**Extract provided**.
_ _ _

Reviewer #3: This article presents findings from a survey experiment on whether allowing participants to earmark charitable contributions given as an incentive for participation increases the response rate. Counter to expectations derived from literature on charitable giving, it finds that it does not. The article is clearly written and makes a succinct point. I think it is worthy of publication. However, I would suggest some further revisions to clarify the findings as well as their contribution and implications.

Most importantly, while the brief literature review covers key explanations for why earmarking should encourage charitable giving, it does so in a theoretical register. To help interpret the findings, the authors should provide substantive discussion of the findings of this literature, including the type of effects and their magnitude. For example, the article states that earmarking encourages charitable giving. However, it would be helpful to clarify whether it incentivises people to give who otherwise would not, or if it increases the amount they give. Relatedly, the authors should provide evidence on the magnitude of the effect for charitable giving found in previous studies to provide a sense of what effects we might be looking for in this experiment. Importantly, there must be some minimum level of effectiveness of earmarking for the research to be relevant, so that should be clearly stated. (This is the most important mechanism to provide substantive insights on, but it would be helpful to also provide brief substantive discussion of the other mechanisms highlighted in the literature review).

_ _ _

**Lines of data**.

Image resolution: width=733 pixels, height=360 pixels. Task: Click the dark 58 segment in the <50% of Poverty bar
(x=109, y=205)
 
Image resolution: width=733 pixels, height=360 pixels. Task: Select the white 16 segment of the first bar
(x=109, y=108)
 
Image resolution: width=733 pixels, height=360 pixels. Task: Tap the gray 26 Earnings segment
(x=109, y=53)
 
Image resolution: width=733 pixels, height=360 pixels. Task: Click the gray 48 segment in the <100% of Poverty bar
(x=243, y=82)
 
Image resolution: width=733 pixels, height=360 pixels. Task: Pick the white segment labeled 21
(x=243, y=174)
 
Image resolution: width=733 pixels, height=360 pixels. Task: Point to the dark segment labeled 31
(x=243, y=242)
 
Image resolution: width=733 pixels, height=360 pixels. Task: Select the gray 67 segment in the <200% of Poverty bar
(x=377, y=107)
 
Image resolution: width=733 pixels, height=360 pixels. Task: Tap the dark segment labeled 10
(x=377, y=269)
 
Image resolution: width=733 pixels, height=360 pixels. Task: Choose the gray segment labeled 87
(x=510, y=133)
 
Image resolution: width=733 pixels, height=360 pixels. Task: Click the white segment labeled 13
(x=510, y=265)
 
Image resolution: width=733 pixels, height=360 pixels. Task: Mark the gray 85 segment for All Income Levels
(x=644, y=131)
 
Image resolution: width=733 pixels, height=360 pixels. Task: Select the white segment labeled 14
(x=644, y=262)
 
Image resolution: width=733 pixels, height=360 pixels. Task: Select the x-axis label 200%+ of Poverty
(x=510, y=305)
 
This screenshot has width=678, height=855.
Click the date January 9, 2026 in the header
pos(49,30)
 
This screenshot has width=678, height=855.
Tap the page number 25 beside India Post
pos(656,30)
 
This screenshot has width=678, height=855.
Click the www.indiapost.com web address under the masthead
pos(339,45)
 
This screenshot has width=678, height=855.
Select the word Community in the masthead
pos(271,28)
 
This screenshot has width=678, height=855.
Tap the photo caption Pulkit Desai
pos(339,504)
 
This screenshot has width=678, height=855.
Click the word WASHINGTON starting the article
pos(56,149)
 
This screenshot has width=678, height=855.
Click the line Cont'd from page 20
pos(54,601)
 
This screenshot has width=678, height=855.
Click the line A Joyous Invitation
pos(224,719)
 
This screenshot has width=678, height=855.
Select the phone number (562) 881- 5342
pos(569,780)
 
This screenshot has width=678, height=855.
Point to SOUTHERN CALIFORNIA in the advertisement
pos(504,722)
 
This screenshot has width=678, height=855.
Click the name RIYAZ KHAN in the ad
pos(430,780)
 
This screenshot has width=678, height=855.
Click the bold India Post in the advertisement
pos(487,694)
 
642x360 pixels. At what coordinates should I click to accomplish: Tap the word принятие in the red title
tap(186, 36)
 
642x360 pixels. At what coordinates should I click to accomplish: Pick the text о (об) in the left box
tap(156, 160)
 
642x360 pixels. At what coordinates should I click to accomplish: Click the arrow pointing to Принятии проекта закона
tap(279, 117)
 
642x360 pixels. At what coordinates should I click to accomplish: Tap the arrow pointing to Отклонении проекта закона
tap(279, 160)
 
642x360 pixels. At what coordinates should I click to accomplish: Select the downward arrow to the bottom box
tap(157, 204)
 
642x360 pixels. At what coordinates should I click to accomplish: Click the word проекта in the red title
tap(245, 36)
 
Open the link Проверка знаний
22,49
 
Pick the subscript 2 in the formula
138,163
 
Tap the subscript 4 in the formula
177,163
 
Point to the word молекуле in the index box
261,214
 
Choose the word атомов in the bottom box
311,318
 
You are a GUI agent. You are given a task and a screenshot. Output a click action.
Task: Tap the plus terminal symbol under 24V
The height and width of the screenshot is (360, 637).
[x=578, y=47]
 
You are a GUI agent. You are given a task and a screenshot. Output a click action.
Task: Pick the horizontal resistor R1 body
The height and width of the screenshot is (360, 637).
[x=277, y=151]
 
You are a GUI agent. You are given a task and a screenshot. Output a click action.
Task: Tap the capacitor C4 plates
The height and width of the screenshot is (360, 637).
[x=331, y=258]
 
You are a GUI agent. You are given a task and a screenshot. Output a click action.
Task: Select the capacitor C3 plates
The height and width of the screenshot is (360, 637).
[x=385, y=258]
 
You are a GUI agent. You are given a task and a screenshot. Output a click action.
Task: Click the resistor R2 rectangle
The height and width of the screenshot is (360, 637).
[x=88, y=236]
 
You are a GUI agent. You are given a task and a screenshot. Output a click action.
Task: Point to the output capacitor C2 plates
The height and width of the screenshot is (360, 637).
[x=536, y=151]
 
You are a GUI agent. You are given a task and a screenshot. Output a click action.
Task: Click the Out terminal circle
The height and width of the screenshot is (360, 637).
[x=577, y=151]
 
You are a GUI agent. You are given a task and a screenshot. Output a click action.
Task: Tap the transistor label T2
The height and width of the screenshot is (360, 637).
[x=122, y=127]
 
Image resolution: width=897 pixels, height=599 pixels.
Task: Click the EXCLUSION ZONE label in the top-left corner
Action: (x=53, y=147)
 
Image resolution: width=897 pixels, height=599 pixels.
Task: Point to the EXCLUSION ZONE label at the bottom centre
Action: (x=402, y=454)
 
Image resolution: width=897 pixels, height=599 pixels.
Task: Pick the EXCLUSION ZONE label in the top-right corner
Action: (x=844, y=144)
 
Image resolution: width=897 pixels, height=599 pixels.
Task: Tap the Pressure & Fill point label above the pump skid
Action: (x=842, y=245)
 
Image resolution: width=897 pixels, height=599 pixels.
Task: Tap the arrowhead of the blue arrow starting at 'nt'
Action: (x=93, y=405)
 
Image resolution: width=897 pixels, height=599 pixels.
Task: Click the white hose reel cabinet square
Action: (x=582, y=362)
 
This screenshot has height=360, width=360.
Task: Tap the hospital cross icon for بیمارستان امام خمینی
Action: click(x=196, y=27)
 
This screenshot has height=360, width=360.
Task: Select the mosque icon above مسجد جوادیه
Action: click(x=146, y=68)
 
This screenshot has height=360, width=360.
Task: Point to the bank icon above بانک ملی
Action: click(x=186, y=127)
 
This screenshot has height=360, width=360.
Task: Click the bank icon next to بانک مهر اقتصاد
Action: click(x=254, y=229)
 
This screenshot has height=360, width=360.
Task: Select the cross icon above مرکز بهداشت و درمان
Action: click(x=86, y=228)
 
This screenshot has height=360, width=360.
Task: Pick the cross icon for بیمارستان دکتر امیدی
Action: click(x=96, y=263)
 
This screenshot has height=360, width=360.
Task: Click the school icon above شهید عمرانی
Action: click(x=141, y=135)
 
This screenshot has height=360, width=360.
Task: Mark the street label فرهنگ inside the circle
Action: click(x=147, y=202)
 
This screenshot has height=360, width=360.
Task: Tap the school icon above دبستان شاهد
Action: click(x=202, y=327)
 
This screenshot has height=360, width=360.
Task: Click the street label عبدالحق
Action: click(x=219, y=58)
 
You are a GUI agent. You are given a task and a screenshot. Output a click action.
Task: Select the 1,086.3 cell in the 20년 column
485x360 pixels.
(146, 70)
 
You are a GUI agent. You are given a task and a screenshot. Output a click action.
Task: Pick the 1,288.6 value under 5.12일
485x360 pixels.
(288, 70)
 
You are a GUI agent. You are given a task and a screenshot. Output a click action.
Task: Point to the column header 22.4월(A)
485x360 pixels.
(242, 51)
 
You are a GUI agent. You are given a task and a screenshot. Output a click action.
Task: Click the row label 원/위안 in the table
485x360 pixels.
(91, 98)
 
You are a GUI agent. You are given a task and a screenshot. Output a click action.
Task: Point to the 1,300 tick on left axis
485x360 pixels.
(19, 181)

_ _ _

**Complete the following**.
A. In the reviewer's comments on the survey experiment, what is the finding about whether letting participants earmark charitable contributions raises the response rate?
B. Continue the reviewer's comments on the survey experiment from the point where they stop.

**Results of the tasks**.
A. It found that allowing earmarking does not increase the response rate.

B.
As a second point, the article claims that there is no evidence of harms of earmarking, and it might yield benefits. I was sceptical of this claim for two reasons: (1) As I understand it, earmarking is bad for charities, as it prevents them from using funds in the most effective way; and (2) presumably there is some additional cost to the researchers, even if marginal, to manage this data. The claims here should be clarified accordingly.

Third, I wondered if the authors might expand a bit more on what they think explains the lack of results. This may be easier to clarify once the expectations are more clearly stated (by drawing out the substantive content in the literature review as noted in point 1)

Minor points:

- The response rates of this study and other studies of 9-10% are first mentioned in the analysis strategy. I wondered if this could be mentioned earlier to further motivate the study.

- The first sentence of the abstract: “Charitable donations are often the best way to incentivise study participation” – requires citation and/or evidence, or should be toned down.

- It would be helpful to clarify throughout that this is about increasing response rates to surveys.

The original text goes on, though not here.